Confirmation 9 juin 2017
Commentaire • 0
Sur la décision
| Référence : | CA Versailles, 1re ch. 1re sect., 9 juin 2017, n° 15/03908 |
|---|---|
| Juridiction : | Cour d'appel de Versailles |
| Numéro(s) : | 15/03908 |
| Décision précédente : | Tribunal de grande instance de Versailles, 13 mai 2015, N° 14/04075 |
| Dispositif : | Confirme la décision déférée dans toutes ses dispositions, à l'égard de toutes les parties au recours |
Texte intégral
COUR D’APPEL
DE
VERSAILLES
Code nac : 90A
1re chambre
1re section
ARRET N°
CONTRADICTOIRE
DU 09 JUIN 2017
R.G. N° 15/03908
AFFAIRE :
XXX
C/
Le Directeur Départemental des Finances Publiques des Yvelines, agissant sous l’autorité de M. le Directeur Général des Finances Publiques
Décision déférée à la cour : Jugement rendu le 13 Mai 2015 par le Tribunal de Grande Instance de VERSAILLES
N° Chambre : 1
N° RG : 14/04075
Expéditions exécutoires
Expéditions
délivrées le :
à:
Me Lalia MIR
SELARL LEXAVOUE PARIS-VERSAILLES
REPUBLIQUE FRANCAISE
AU NOM DU PEUPLE FRANCAIS
LE NEUF JUIN DEUX MILLE DIX SEPT, La cour d’appel de Versailles, a rendu l’arrêt suivant dans l’affaire entre :
XXX
N° SIRET : 484 30 1 5 85
XXX
XXX
XXX
Représentant : Me Lalia MIR, Postulant, avocat au barreau de VERSAILLES, vestiaire : 551 – N° du dossier 15.824 – Représentant : Me Patrick PHILIP, avocat au barreau d’AIX-EN-PROVENCE
APPELANTE
****************
Monsieur Le Directeur Départemental des Finances Publiques des Yvelines, agissant sous l’autorité de M. le Directeur Général des Finances Publiques
XXX
XXX
Représentant : Me Martine DUPUIS de la SELARL LEXAVOUE PARIS-VERSAILLES, Postulant/Déposant, avocat au barreau de VERSAILLES, vestiaire : 625 – N° du dossier 1554940
INTIME
****************
Composition de la cour :
En application des dispositions de l’article 786 du code de procédure civile, l’affaire a été débattue à l’audience publique du 24 Avril 2017 les avocats des parties ne s’y étant pas opposés, devant Monsieur Alain PALAU, président, chargé du rapport, et Madame Nathalie LAUER, conseiller.
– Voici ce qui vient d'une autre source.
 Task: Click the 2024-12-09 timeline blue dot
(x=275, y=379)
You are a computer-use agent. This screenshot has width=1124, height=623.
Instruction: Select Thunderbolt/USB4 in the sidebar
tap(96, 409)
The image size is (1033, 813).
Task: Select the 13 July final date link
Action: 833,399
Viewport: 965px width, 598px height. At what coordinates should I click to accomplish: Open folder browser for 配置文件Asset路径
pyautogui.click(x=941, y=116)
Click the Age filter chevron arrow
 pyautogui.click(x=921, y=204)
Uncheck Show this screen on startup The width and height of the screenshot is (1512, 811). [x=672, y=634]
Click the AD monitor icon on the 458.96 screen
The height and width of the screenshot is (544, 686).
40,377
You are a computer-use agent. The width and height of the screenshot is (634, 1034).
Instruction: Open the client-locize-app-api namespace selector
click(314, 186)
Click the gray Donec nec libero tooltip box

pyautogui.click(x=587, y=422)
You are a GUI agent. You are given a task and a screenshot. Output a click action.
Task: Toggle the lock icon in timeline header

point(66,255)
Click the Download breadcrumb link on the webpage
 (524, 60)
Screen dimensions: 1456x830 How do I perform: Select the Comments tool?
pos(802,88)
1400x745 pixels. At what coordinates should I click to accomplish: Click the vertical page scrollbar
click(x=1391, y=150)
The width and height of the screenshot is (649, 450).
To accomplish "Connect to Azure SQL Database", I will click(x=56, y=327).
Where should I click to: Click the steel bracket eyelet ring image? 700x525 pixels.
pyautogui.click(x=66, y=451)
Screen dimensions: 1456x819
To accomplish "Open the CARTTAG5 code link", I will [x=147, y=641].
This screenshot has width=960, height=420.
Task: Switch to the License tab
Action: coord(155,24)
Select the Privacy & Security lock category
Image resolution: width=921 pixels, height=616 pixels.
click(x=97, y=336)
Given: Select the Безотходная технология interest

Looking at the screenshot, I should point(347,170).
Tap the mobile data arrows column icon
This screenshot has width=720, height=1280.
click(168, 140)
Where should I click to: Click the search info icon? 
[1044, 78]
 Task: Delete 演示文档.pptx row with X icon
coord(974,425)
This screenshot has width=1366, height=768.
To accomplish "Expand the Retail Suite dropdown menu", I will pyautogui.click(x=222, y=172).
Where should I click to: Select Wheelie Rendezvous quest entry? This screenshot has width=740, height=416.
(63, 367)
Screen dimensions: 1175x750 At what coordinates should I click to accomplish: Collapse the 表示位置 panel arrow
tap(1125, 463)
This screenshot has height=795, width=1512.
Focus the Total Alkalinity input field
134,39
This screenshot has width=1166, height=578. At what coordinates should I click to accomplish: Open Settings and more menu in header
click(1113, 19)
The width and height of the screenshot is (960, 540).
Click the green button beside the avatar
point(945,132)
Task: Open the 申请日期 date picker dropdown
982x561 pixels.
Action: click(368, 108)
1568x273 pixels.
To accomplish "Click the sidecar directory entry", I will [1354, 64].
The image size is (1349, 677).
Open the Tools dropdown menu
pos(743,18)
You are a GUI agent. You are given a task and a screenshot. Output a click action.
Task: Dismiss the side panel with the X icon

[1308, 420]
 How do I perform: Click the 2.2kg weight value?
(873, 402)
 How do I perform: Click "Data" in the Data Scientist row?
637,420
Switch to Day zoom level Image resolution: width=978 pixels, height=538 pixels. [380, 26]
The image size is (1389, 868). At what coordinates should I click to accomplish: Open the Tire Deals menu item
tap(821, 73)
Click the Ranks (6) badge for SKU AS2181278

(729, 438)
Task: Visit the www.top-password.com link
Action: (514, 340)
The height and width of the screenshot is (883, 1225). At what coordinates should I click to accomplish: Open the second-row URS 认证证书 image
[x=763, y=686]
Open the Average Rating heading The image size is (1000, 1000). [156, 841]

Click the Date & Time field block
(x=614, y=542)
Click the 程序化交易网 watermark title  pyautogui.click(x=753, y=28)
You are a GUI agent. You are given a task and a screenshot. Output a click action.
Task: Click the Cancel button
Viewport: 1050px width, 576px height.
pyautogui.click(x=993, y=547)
Ces magistrats ont rendu compte des plaidoiries dans le délibéré de la cour, composée de :
Monsieur Alain PALAU, président,
Madame Anne LELIEVRE, conseiller,
Madame Nathalie LAUER, conseiller
Greffier, lors des débats : Madame Sabine MARÉVILLE,
La société K.R.K. était propriétaire d’un fonds de discothèque sis chemin rural à XXX.
Elle l’a donné en location gérance en septembre 2005 à la Sarl MG Disco.
A la suite d’impayés de loyers, la société CGFI, propriétaire des murs, a fait procéder à la saisie de la licence de débits de boissons de 4e catégorie (licence IV) et du matériel.
La société MG Disco a acquis la licence IV et le matériel pour un prix de 21.800 euros le 1er mars 2006.
Le 2 mars 2006, la société MG Disco a pris à bail les locaux dans lequel le fonds était exploité.
Par une proposition de rectification en date du 14 décembre 2009, l’administration fiscale a notifié un rappel de droits d’enregistrement à la société cessionnaire sur le fondement de l’article 719 du code général des impôts (CGI) en évaluant la clientèle cédée à 200.000 euros.
Elle a considéré que la société MG Disco avait récupéré à titre gratuit le fonds de commerce de la société KRK à la fin de la location gérance.
Le 09 février 2010, la société MG Disco a refusé les rappels proposés.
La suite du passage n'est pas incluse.